_JOB 1_
Please answer these questions from the James Watt page, one line each:
(a) How many hours did Watt record for making a single bust of Sappho in January 1811?
(b) About how many items does Watt's complete sculpture collection contain?
(c) On what day and at what place did Watt die?

James Watt

Home > Other > James Watt > Page 21
James Watt Page 21

by Ben Russell


  However, precision did not necessarily trump cheapness in the world of sculpture copying for the masses; it is telling that both John Hawkins and, to a slightly lesser extent, Benjamin Cheverton died in reduced circumstances. For all the ingenuity of their machines, mechanical sculpture copying was time-consuming, and that made it costly. A prime demonstration of this is provided by Watt, who conscientiously noted the time taken for each of the processes needed to make a single bust of Sappho in January 1811: a total of 39 hours.43 Assuming a mechanical carver could produce two busts in a long, 80-hour week, perhaps three with practice, this was still far behind the output for producing plaster casts. Making portrait busts after the antique, the drapery of robes around the shoulders and breast, with complex folds and layers, was very expensive to produce by hand, whereas in cast form it could be executed quickly and cheaply.44 And Achille Collas, manufacturing sculpture by machine in France, found that pirates immediately cast copies of his copies and sold them much cheaper than he could.45 Francis Chantrey’s bust of Sir Walter Scott was considered to be one of his finest works, and Chantrey himself made 40 copies to give to Scott’s admirers – but thousands of poor-quality copies were also quickly made by Italian craftsmen based in London.46 Watt’s decision to leave the exploitation of the sculpture machines to others, like Hawkins, was a prudent one.

  Watt’s sculpture-copying machines are enigmatic, then. They show Watt’s instinct for latching on to a new area of work and coming up with a solution. However, whether that solution would ever have found a viable purpose outside the workshop is questionable. Late in life Watt turned away from a commercial application for the machines to making sculpture simply for the stimulation and challenge of creating something new. And create he did, in vast quantities: Watt’s complete sculpture collection, which remains largely hidden in the Science Museum’s stores, contains approximately 400 casts, originals, copies, busts, cameos, medallions and more, from figures in the Egyptian style to busts of Niobe, Homer and Aristotle.47 Friends and associates from Joseph Black to the astronomer William Herschel found their image multiplied on the machines. Watt even obtained a death mask of Matthew Boulton following his death in 1809, and this was copied six times in reduced form.

  What became more significant than the commercial aspects of sculpture for Watt were the practicalities of multiplying his own image. And among his friends and colleagues, Watt found time to manufacture self-portraits in considerable numbers. Twenty small medallion-size portraits survive in his sculpture collection, and so do a number of large portrait busts: two by Sir Francis Chantrey and three by Peter Turnerelli. The Turnerelli bust, executed in 1807, is rather unflattering, but Chantrey’s, commissioned by Watt in 1814, was strikingly successful; Watt himself copied it to send to his friends ‘as the productions of a young artist just entering on his eighty-third year’, reduced in size as he did not think himself ‘of importance enough to fill up so much of my friends’ house as the original bust does’.48 Chantrey and Watt knew each other well, discussing together the copying machines, and as Chantrey portrayed Watt in life, so he also had the job of memorializing him in death. The two men exchanged final letters in May 1818, and the following year, on 19 August, Watt died at Heathfield, aged 83. Chantrey’s bust was the basis for a full-size statue on his tomb at St Mary’s Church, Handsworth, where Watt was interred as he wished, ‘in the most private manner without show or parade’.49 Other versions were placed in London, Glasgow and Edinburgh. It was acclaimed as the finest resemblance of a man eulogized on his monument in Westminster Abbey as one of ‘the real Benefactors of the World’.

_DATA ROWS_
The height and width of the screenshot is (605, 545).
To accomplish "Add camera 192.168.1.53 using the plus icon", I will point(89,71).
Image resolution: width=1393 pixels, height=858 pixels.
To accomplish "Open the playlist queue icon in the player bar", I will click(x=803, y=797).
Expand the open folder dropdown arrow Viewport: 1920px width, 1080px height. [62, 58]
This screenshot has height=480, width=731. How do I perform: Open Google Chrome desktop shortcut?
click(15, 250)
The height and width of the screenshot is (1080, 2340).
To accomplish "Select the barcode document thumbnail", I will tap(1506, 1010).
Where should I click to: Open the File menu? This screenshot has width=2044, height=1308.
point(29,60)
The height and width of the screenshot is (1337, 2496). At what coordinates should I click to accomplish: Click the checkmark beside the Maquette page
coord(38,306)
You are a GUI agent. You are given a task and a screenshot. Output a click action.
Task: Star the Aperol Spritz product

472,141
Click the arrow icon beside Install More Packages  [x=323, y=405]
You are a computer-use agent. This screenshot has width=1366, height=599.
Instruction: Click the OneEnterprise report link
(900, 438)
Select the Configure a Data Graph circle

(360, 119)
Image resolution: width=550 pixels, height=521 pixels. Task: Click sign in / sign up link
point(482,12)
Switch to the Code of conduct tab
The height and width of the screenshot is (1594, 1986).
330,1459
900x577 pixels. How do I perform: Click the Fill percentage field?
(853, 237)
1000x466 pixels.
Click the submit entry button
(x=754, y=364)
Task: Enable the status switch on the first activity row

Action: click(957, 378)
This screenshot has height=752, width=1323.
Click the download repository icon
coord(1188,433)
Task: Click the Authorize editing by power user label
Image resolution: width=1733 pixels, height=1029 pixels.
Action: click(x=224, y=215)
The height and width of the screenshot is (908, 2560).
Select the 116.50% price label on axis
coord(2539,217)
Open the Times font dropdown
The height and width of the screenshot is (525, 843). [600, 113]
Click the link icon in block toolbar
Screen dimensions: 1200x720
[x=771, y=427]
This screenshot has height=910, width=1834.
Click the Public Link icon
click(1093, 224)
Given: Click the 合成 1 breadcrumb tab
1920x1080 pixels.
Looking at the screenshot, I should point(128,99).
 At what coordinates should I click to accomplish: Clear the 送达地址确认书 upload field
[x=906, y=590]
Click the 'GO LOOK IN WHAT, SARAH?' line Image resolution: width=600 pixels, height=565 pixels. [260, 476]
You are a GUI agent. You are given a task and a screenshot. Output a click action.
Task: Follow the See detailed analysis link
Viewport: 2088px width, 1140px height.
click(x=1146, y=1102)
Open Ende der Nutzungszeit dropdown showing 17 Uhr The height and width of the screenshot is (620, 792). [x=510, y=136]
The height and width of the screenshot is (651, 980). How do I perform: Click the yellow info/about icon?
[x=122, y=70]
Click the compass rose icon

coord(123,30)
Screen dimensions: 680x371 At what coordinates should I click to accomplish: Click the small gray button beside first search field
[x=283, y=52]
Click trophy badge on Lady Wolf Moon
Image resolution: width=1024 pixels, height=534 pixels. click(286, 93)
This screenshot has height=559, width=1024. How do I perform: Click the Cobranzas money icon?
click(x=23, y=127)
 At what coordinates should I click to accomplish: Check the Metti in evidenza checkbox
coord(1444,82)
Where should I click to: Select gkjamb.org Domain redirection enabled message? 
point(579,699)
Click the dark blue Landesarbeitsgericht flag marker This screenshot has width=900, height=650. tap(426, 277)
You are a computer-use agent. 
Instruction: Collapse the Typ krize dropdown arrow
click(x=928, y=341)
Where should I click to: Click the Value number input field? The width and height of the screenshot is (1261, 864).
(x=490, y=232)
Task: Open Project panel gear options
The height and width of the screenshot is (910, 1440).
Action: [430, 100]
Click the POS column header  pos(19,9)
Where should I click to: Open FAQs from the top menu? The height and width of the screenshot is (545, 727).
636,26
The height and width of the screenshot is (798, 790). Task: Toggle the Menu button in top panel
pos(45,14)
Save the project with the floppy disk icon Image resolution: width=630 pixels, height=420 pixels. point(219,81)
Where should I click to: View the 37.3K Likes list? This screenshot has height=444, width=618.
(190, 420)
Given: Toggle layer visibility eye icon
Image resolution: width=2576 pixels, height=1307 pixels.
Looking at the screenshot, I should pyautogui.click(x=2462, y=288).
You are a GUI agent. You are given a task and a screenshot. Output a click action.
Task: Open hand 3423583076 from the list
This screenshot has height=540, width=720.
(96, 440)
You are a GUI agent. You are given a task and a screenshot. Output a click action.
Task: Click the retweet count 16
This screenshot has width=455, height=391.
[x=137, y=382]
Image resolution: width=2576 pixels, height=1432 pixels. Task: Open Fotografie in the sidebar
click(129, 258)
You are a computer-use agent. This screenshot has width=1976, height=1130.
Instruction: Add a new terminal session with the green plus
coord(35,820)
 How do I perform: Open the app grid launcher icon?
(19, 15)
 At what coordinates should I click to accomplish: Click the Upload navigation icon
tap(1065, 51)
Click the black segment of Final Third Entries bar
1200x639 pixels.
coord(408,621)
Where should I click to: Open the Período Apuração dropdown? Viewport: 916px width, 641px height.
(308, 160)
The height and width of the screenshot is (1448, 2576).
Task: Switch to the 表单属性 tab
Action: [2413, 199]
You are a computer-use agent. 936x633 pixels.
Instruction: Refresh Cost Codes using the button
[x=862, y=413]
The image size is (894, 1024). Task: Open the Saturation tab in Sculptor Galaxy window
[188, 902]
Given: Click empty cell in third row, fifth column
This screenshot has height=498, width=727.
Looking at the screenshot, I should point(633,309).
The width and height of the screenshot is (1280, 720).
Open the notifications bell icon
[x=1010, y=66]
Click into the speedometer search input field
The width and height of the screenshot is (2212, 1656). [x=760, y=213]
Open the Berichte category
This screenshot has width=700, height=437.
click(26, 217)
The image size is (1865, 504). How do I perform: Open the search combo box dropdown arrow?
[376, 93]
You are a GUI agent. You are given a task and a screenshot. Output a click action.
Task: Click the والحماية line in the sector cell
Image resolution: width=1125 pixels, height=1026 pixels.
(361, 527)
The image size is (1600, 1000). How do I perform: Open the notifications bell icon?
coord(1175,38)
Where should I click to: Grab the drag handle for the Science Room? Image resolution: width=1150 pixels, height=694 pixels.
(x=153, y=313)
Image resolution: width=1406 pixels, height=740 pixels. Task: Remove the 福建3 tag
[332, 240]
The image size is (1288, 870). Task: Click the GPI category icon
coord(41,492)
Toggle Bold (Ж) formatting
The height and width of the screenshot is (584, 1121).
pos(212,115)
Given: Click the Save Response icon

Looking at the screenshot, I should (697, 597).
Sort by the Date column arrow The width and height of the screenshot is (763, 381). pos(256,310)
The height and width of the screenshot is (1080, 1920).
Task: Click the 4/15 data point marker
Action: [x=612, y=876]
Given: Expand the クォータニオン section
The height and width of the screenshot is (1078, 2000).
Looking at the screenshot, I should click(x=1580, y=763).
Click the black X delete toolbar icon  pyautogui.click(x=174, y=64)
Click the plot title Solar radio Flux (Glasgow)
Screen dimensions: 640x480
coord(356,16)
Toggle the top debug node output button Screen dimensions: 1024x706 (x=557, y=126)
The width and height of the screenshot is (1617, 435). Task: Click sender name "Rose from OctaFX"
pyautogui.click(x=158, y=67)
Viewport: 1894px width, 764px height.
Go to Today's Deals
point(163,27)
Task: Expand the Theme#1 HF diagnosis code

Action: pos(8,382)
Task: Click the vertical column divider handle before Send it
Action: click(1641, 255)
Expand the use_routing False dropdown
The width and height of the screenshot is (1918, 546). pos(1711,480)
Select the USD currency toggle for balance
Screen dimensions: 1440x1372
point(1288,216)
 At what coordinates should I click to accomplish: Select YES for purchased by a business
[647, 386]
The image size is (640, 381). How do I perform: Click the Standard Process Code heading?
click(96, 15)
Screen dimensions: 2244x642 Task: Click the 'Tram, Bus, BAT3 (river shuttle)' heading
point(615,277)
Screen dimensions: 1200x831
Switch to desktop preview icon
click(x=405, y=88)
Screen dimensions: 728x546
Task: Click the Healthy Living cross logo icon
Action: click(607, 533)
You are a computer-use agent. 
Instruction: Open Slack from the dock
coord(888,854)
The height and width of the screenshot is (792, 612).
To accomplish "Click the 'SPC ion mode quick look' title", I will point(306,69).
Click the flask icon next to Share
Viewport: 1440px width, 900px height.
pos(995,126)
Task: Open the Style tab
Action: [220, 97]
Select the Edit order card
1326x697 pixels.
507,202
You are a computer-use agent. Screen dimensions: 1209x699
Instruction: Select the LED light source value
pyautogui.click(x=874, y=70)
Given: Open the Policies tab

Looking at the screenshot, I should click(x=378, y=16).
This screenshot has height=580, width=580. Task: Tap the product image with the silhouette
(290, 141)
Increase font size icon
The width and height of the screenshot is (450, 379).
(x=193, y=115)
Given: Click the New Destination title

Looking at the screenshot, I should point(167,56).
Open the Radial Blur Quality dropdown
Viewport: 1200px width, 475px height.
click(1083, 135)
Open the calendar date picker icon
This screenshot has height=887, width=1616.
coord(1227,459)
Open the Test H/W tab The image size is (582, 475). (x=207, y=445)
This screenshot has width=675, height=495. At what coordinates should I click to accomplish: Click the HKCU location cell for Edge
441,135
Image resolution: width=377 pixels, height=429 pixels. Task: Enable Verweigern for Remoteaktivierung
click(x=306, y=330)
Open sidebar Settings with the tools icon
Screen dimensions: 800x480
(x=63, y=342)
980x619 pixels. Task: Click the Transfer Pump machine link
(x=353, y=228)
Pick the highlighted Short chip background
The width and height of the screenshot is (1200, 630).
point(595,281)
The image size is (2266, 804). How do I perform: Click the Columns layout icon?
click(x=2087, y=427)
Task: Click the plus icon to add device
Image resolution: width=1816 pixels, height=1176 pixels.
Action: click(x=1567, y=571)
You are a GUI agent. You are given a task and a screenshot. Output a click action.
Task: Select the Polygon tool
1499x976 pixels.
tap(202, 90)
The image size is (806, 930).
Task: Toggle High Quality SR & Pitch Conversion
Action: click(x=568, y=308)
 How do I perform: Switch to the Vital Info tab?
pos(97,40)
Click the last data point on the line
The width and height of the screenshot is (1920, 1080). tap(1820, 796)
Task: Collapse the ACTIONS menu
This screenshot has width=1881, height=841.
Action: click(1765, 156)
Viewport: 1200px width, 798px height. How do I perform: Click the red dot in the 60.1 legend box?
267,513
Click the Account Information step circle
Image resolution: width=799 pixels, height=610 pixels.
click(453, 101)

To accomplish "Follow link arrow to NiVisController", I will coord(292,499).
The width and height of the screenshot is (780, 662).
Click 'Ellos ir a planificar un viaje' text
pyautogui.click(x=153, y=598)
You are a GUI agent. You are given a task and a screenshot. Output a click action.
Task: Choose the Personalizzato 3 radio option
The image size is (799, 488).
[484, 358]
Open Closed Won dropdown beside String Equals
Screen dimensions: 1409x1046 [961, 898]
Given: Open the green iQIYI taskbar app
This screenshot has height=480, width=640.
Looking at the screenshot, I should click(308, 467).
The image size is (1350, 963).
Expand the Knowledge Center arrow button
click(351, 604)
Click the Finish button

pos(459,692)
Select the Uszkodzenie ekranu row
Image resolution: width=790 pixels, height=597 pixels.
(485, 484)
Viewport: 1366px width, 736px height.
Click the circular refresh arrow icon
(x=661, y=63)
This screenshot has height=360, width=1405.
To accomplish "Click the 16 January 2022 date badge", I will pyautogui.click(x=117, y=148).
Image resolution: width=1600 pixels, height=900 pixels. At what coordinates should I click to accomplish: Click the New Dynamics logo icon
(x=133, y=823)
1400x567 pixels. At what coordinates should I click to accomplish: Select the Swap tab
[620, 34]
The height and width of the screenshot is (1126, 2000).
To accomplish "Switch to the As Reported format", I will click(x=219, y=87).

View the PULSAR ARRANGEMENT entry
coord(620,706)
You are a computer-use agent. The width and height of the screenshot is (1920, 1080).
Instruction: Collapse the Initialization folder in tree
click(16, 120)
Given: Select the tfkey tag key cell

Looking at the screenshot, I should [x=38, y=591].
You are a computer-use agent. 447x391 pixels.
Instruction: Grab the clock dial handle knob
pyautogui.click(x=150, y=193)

_JOB 2_
Format the listing as a JSON list of strings, from its first line down through the line containing "click(15, 250)", one string per line and no blank lines.

_RESULT 1_
(a) 39 hours
(b) Approximately 400
(c) On 19 August, at Heathfield

_RESULT 2_
[
  "The height and width of the screenshot is (605, 545).",
  "To accomplish \"Add camera 192.168.1.53 using the plus icon\", I will point(89,71).",
  "Image resolution: width=1393 pixels, height=858 pixels.",
  "To accomplish \"Open the playlist queue icon in the player bar\", I will click(x=803, y=797).",
  "Expand the open folder dropdown arrow Viewport: 1920px width, 1080px height. [62, 58]",
  "This screenshot has height=480, width=731. How do I perform: Open Google Chrome desktop shortcut?",
  "click(15, 250)"
]